김민선 ( Min-seon Kim ),진종범 ( Jong Beom Jin ),이정환 ( Jung Hwan Lee ),안혜숙 ( Hye Suck An ),판철호 ( Cheol-ho Pan ),박진수 ( Jin-soo Park ) 한국응용생명화학회 2021 Journal of Applied Biological Chemistry (J. Appl. Vol.64 No.1
Phytochemicals include plant-derived natural products that promote and improve the human metabolism and physiological activity, and there is a lot of research to find the value of the molecules is in progress. Likewise, we obtained 288 fractions of Capsicum annuum L. extract in less than 20 h using HPLC/SPE/ HPLC coupling experiment through Sepbox system, an effective separation system to search for active substances in natural resources and ensure efficacy and reliability. Therefore, this experiment allowed rapid identification of biologically active molecules from the extract compared to traditional separation processes.
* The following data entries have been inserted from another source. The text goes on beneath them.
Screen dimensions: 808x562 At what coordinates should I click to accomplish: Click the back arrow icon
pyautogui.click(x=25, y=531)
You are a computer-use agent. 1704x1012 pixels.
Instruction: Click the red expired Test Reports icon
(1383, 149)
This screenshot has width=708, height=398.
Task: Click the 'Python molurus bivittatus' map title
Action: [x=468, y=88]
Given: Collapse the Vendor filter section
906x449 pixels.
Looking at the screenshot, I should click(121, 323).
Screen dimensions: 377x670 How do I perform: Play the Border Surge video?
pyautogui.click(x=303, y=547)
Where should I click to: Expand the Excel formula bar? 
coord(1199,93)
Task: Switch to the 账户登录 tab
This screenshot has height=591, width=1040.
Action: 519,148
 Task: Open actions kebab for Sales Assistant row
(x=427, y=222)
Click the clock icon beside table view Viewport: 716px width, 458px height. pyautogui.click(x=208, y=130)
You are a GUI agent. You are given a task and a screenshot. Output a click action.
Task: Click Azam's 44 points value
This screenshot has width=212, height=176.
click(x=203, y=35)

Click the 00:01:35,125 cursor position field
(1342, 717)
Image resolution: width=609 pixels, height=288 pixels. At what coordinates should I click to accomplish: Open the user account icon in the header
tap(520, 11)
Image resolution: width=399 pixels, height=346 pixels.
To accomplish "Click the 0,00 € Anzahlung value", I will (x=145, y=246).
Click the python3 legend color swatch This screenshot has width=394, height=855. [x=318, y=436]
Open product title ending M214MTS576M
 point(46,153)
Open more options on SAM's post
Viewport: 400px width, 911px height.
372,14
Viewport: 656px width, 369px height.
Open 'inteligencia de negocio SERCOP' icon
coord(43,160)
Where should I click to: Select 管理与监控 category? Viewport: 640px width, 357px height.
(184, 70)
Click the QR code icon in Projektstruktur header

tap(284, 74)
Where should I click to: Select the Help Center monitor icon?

Of the above fractions, eight fractions showed the α- glucosidase inhibitory (AGI) activity and subsequent LC-MS analysis revealed one of the active molecules as luteolin 7-Oglucoside. In addition, we proved the increase in AGI activity according to deglycosylation of flavonoid glycoside. Therefore, this study suggests that the Sepbox system can quickly separate and identify active components from plant extract, and is an effective technique for finding new active substances.